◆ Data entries
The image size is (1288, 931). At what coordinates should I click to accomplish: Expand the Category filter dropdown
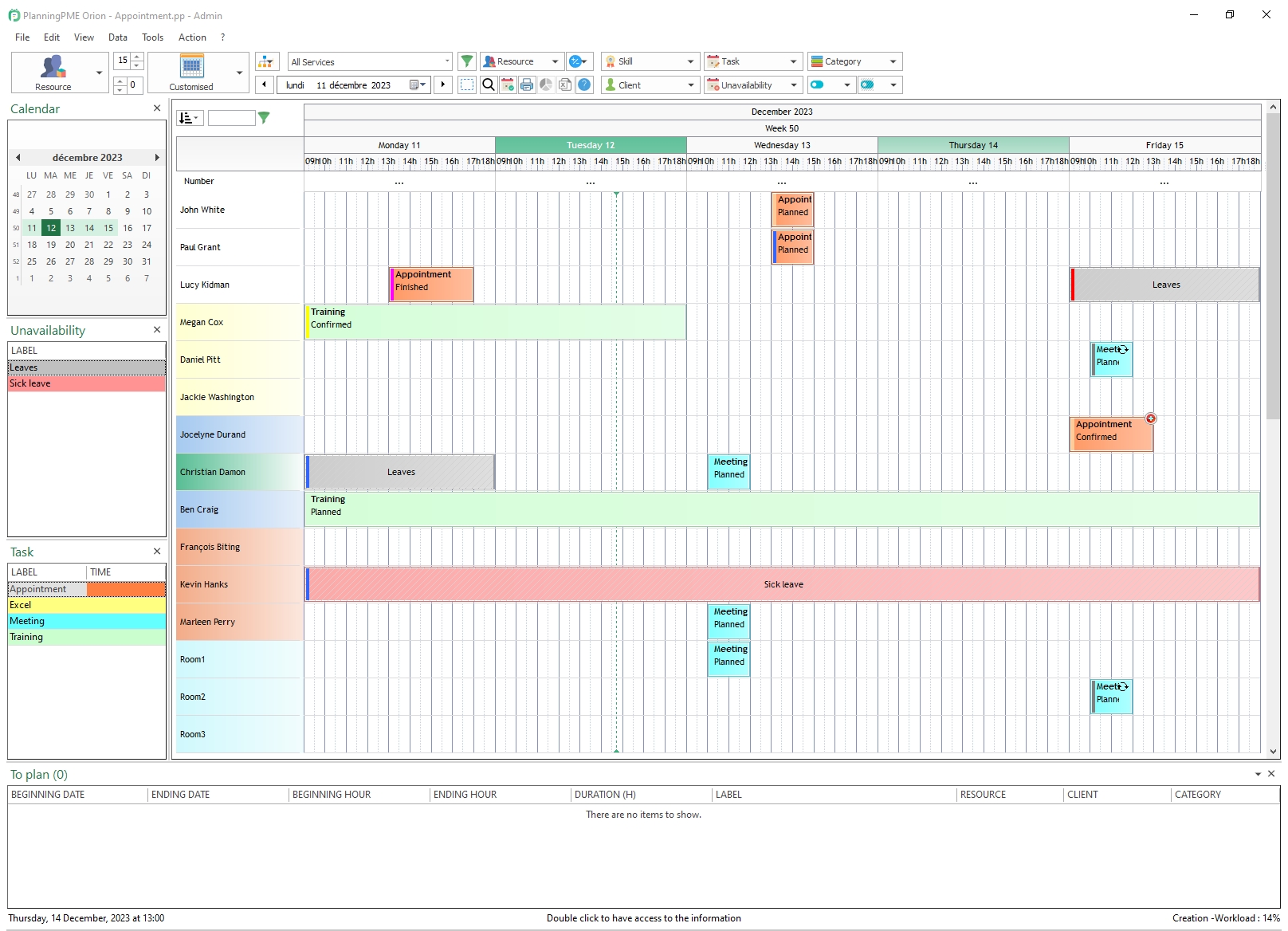point(893,61)
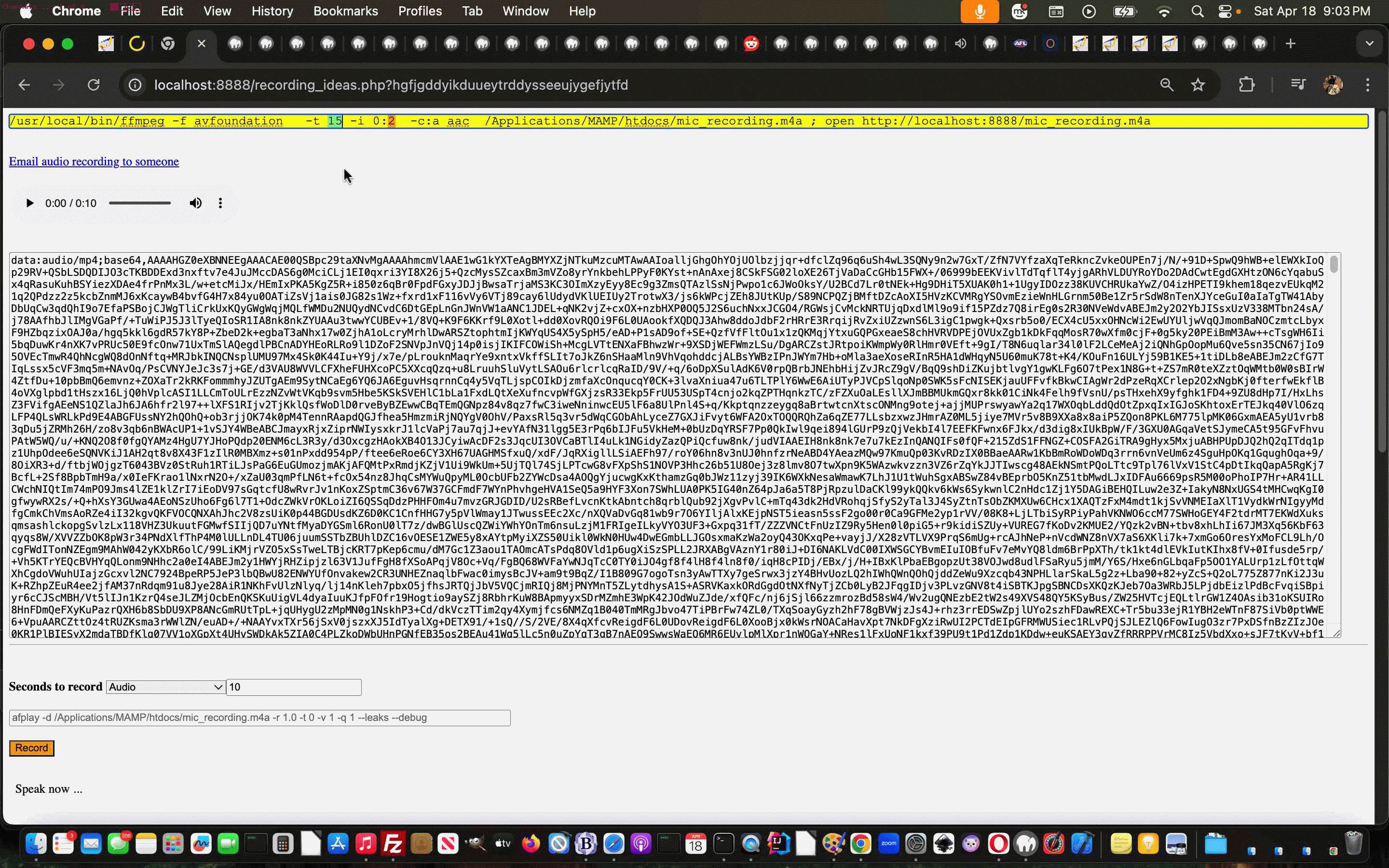Open a new tab with plus button

coord(1290,43)
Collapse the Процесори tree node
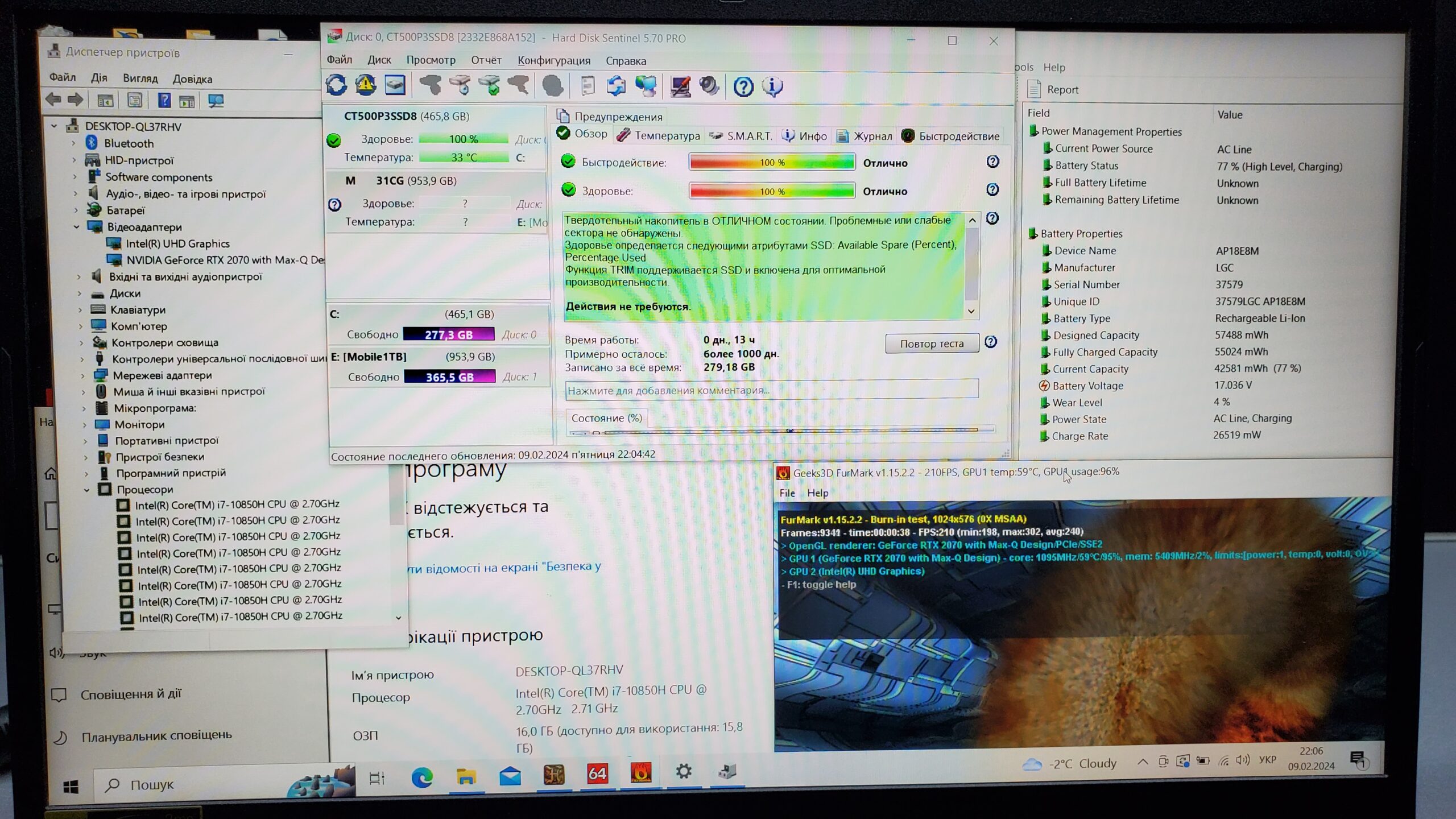Screen dimensions: 1456x819 (87, 490)
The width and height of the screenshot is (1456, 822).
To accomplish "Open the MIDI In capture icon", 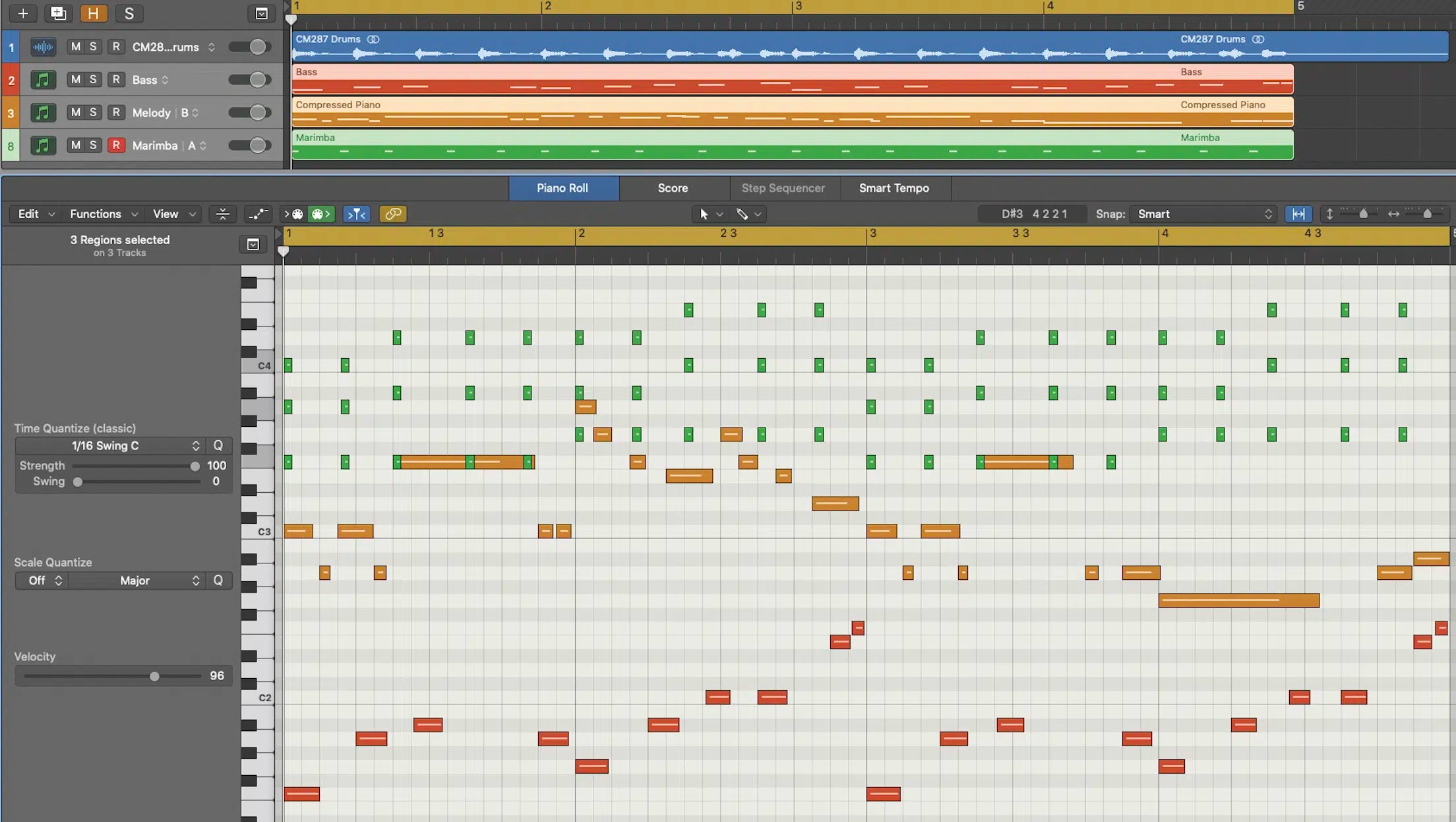I will [295, 214].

◆ Your objective
Transcribe exactly and only the lines from the top of the records through the line containing "The width and", inclusive, and do not copy the pictures.

◆ Answer to this task
The image size is (1288, 931). At what coordinates should I click to accomplish: Expand the Category filter dropdown
point(893,61)
Open a new tab with plus button

coord(1290,43)
Collapse the Процесори tree node
Screen dimensions: 1456x819 (87, 490)
The width and height of the screenshot is (1456, 822).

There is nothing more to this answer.